We sued the manufacturer of the product under the theory that the packaging was not adequately designed to be picked up by hand-holds. Interestingly enough, we could not find any similar suits in the United States! The evidence showed that the manufacturer had initially tested the shrink wrap packing decades earlier, when it started manufacturing that product, but had never tested the hand-holds as to whether they would hold when someone picked up the packaging! We hired a professor at a school of Packaging at a major university in America who testified about packaging industry standards and the choices available to package products. We were also able to show the pricing of the various types of packaging used by hundreds of American corporations for their various products. The same plastic could be bought in a thicker film, which would not have torn. Alternatively, the manufacturer could have even used a thinner film but of a more modern material and the hand-hold would have held. Modern plastics mix in webbing or thread-like materials to make their packaging super strong. The cost is virtually the same.
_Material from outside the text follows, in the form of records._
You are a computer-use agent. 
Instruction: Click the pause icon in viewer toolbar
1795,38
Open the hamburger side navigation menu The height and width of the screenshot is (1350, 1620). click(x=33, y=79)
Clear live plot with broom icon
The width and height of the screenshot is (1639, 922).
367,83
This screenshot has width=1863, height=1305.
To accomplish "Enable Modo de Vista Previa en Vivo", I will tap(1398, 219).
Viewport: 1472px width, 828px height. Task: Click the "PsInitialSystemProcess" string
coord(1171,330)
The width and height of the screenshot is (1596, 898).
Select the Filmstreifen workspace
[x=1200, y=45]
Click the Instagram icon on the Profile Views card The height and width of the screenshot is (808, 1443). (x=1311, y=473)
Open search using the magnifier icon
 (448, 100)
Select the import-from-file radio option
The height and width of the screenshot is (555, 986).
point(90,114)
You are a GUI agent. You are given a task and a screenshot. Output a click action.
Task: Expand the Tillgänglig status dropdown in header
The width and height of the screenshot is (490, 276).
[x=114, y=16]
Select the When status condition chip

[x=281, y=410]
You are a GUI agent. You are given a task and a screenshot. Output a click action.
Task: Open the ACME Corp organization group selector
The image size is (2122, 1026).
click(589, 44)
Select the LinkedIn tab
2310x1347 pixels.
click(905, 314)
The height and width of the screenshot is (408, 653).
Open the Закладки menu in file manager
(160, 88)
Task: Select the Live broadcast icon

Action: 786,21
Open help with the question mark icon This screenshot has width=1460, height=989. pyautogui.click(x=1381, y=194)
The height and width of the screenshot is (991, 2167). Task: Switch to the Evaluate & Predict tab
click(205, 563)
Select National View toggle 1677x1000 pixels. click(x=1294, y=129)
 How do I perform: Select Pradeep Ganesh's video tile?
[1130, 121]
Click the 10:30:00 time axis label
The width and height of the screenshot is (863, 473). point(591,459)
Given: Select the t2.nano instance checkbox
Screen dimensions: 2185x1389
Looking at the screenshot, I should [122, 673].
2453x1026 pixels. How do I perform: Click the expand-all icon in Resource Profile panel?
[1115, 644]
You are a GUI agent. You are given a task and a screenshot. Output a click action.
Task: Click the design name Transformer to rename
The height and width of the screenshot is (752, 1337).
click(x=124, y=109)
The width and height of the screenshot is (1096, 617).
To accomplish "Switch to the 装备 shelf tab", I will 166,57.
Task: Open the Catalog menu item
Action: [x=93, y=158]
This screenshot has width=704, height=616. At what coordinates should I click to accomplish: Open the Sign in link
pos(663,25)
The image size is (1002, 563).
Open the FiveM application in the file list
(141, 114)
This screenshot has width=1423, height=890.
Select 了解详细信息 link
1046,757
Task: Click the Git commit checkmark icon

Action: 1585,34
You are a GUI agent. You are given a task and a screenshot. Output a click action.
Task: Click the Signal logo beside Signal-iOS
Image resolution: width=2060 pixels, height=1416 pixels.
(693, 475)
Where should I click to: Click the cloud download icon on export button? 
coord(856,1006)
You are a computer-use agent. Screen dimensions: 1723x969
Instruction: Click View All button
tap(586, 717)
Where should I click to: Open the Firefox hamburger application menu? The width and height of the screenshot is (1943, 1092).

On deposition, the corporation who manufactured the product took the position that their packaging was as good as anyone else in that same industry and that it was not foreseeable that an individual would pick up the packaging by the hand-holds! We did a survey of stores to show that this is routinely how customers pick up all similar type products. Combined with the testimony concerning viable alternatives, which were much safer but not more expensive, the case settled for a confidential sum.